Был среди них и незаметный герой, пехотный комбат, потомственный пролетарий Петр Карпович Зуев. И он испытал горечь отступлений и разочарований… Но они не сломили его. Тяжелую ношу облегчало то, что ее разделяли все честные граждане его страны. Причины всех тех чудовищных препятствий, которые выпали на долю его поколения, осмысленно, организованно вскрывались партийной мудростью, указывавшей в самых тяжелых, казалось, безвыходных, положениях на зерна будущей победы. И миллионы разных по духу людей мужественно дрались, становясь под знамена партии Ленина. Не по летам умудренный войной, Зуев не просто знал, а всем своим естеством чувствовал, что сила народа — в его единении вокруг партии и ее руководства. Это убеждение подсказывал и опыт пехотинца. В первой шеренге на марше идти легче, чем в середине, а последнему всегда приходится трусить рысцой, а то и безнадежно отставать. Зуев не вырывался вперед, но и никогда не был в хвосте.

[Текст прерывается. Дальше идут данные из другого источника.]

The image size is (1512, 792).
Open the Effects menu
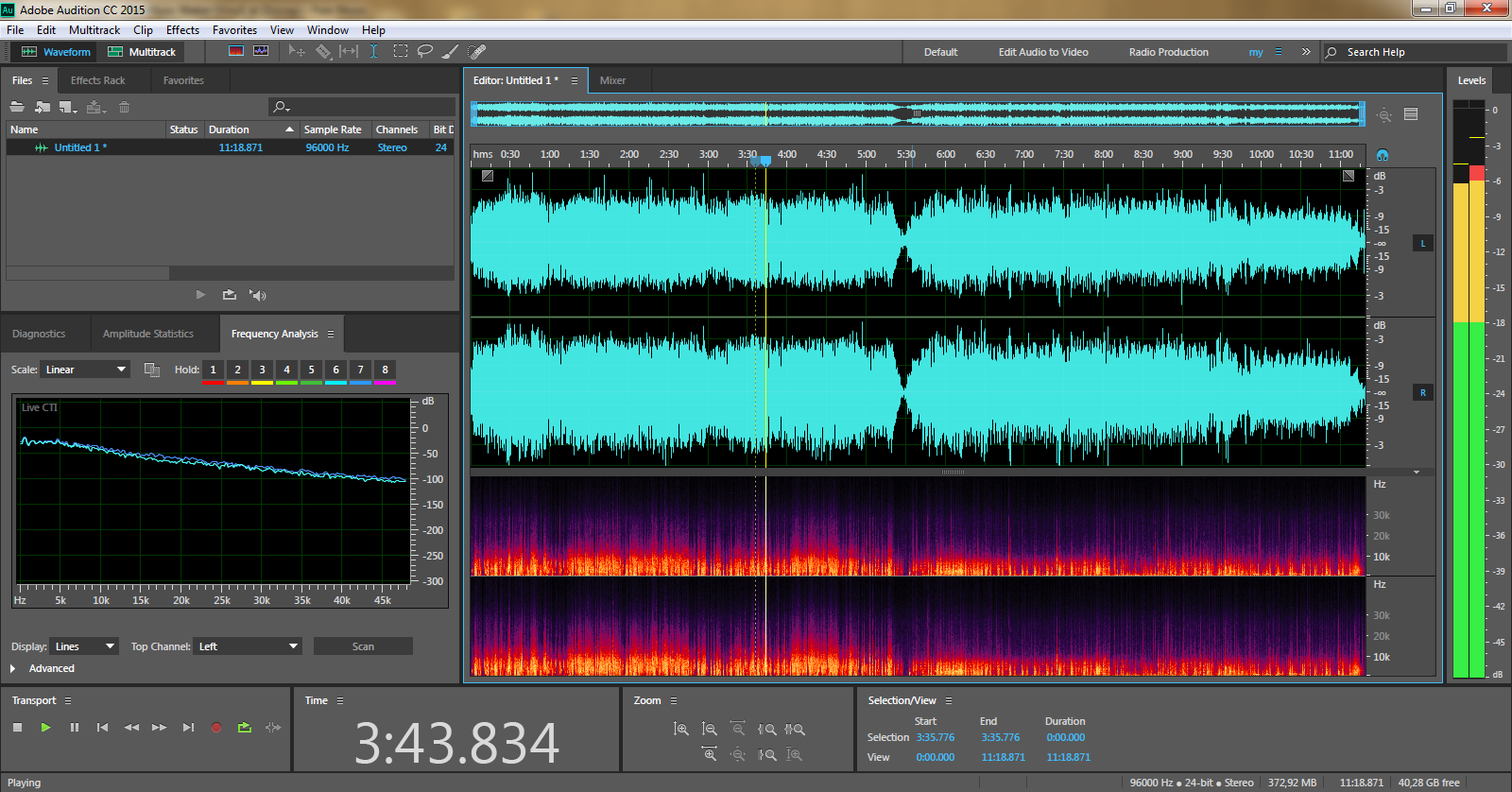tap(182, 30)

А вот теперь на него одного свалилась эта совсем нечаянная, чудовищная, несправедливая беда. И он обессилел, поник перед нею. Может быть, потому, что сейчас он был один, совсем один. Даже мать и та ушла…

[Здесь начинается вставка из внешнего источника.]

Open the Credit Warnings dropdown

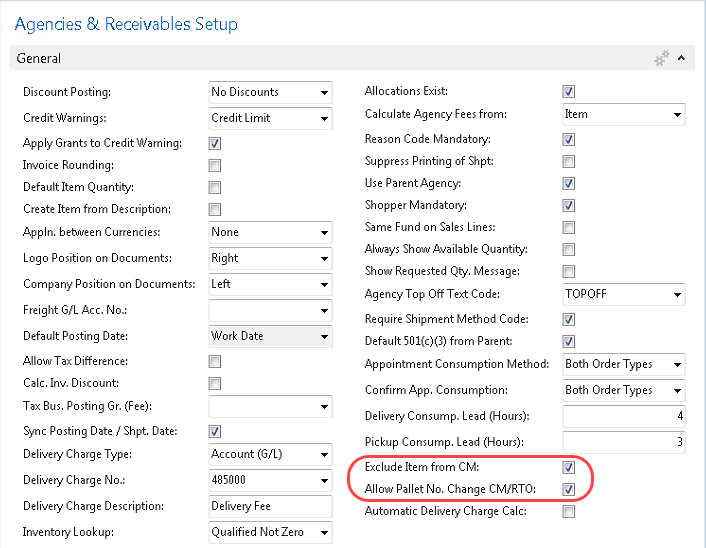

Да, да, ему не привыкать переносить удары судьбы. Были такие испытания, которые могли бы раздавить и самые сильные натуры. Но он их выдержал с честью. Он вспомнил фронт 1941 года, частые зенитные хлопки в небе, оглушительный грохот вражеских авиабомб, звон в ушах и гарь взрывных газов, от которых першило в горле и вылезали из орбит глаза. Вспомнил отчаянные атаки, нехватку патронов и гранат… На Днепре, в седьмой атаке возле Речицкого моста, он лежал в песках и слушал рокот приближающихся танков. Хотелось руками разорвать грудную клетку, вырвать собственное сердце и швырнуть его под лязгающие гусеницы как противотанковую гранату. В последний момент прибежали комиссар полка и с ним четыре коммуниста. Они несли в обыкновенных веревочных «авоськах» бутылки с горючей жидкостью и с широкими длинными лучинками, прижатыми к холодной зелени стекла обыкновенными аптекарскими резинками. Смешные бутылки!

Но в седьмой атаке от них, этих бутылок, заполыхало пять фашистских танков.

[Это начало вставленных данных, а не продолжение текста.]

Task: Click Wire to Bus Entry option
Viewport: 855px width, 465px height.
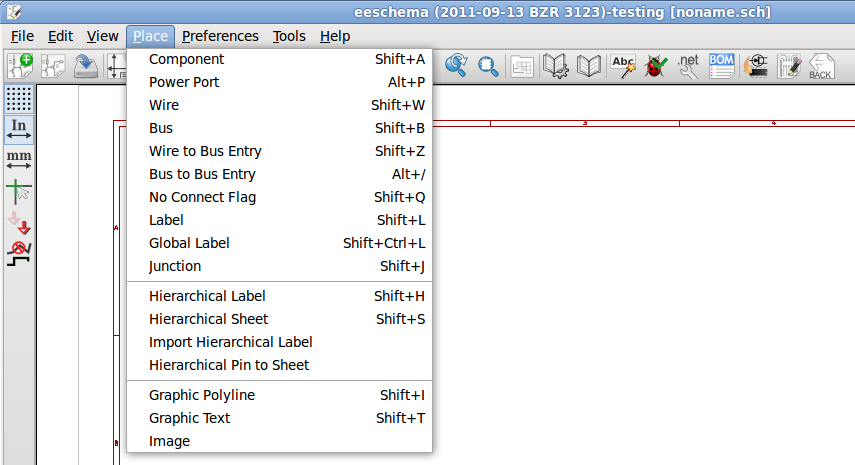Action: [x=205, y=151]
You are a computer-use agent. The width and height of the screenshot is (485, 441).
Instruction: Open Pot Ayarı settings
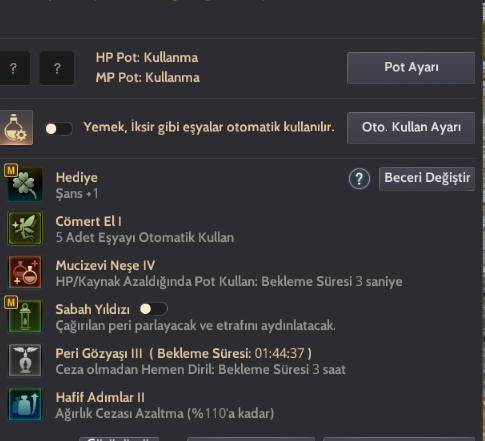click(411, 68)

— Русь-коктейль! — орали фрицы, выскакивая из горящих машин.

Он вспомнил самолеты со свастикой, осиные талии «мессеров» — длинных, вертлявых ос, склепанных из дюралюминия всей Европы.

А часто им навстречу летели на фанерных самолетах наши соколы.

— Русь-фанер, русь-фанер! — кричала в листовках и орала в рупор какая-то белогвардейская глотка.

— Йован на дубе летит, — через фашистский радиоусилитель насмехались враги.

— Мы вас учим воевать, — спесиво цедило сквозь зубы пленное прусское офицерье еще задолго до сдачи в плен Паулюса.

— Учителя, сукины сыны! — истерично кричал комиссар полка…

— А как же? Конечно, учителя! — спокойно говорил полковник Корж.

Зуев опять прильнул горячим лбом к холодному стеклу.

«Все было: и слезы, и отупение, и невероятная матерщина, которой «освежались», как гнилой водой из болот Полесья и Налибокской пущи…»

И все же там ему казалось легче. Он был не один.

А здесь?

Вошла мать.

— Ну, отошел немного? — спросила она холодно.

— Пока мы воевали, они тут с фрицами… — он скрипнул зубами, глотая обидное фронтовое словцо. Он бы сейчас хлестал ее по щекам, топтал ногами, эту изменницу проклятую…

— Как она посмела? — вырвалось у него горько.

Мать вдруг холодно и твердо спросила:

— А как вы посмели добежать до Волги? Как? Говори!

Она так и не дождалась ответа и ушла за свою перегородку, откинув ситцевый стираный полог.

Петр Зуев захлебнулся от оскорбления и чудовищной несправедливости этих слов, особенно тяжелых в устах дорогого человека.

«Что они знают о наших страданиях, солдатских смертях и ранах? Одни отсиживались в тылу, другие забавлялись тут под фашистской оккупацией… Устроились, стервы…»

И вдруг тихий голос матери раздался из-за полога:

— Мы рожаем вас, мы хвалимся: сын, сын-кормилец, сын-защитник. И вот он вырос, сын — защитник родины! А вас, пленных, гнали через наш поселок. Сотнями, как баранов. Ты увидел бы тогда глаза матерей…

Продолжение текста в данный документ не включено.